По замешательству молчанья текли косые струи пауз.
— Ты что, звезда? — Упрямый Парушенко ответа ждал и не снимал.
— Наверное. А как вы догадались?
— По шапочке. Корреспондентки носят из целлофана, как пакет, а у тебя какая-то из ниток.
Наверно, я имела очень глупый вид — чувствительность к мимическим нюансам у операторов превыше живописцев.
— Знаешь, на что такое надевают? На камеру. Когда такой вот дождь.
И гордый Парушенко на бленду натянул пакет. Вот век проучишься, чему не высказать слюною…
— А ты где учишься, стажёр?
— Я в МГУ на журналистике.
— Откуда?
— Из Химок. Знаете?
— Да как не знать.
Засунув нитяную шапочку салона-спа в карман промокших эксклюзивов, я приняла урок предательства деталью. Такая наблюдательность к предметам сродни искусству клоунов, разведчиков и опер-шпиков. Теперь не удивлюсь, если, понаблюдав мою шпагатную растяжку на длинной шпильке под карнизом крыши, они сочтут во мне воздушную гимнастку. Придется посыпаться звёздной пылью, чтобы такой бригаде угодить.

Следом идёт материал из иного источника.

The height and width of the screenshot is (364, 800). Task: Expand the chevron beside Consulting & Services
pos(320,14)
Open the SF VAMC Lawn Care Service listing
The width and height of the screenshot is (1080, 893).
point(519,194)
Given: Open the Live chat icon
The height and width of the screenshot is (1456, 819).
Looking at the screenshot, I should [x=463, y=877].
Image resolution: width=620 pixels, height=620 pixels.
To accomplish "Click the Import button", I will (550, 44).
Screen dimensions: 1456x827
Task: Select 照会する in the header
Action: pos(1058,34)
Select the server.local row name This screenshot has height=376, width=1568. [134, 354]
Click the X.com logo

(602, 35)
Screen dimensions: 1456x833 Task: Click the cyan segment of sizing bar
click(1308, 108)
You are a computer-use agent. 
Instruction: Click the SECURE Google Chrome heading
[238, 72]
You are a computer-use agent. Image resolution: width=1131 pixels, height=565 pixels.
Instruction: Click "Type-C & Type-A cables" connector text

Москва со стоном пробужденья промокших эстакад дохнула парниковым газом под оболочки туч, чем сильно вдохновила Парушенко.
— Вот, она испаряет! Всё выделяется. Важно заснять на целлофан эту сиреневую дымку в панораме. Над городами всегда сиреневая дымка. Не серая, коричневая, угольная, голубая, а только лишь сиреневая. Давай же, добивайся, намагнить, стажёр!
Шурша промокшими шнурами и недоумевая, когда аккумулятор сдохнет, добились панорамы без толчков, и, медленно, затёкшей щиколоткой оперев в бетон шаги переступающих подмёток, спускались с крыши. Снаряженье волокли. Там, в нижнем ярусе, тычинкой мягонькой у основания гранитных пьедесталов имперского фундамента стою и носом схлюпываю хляби.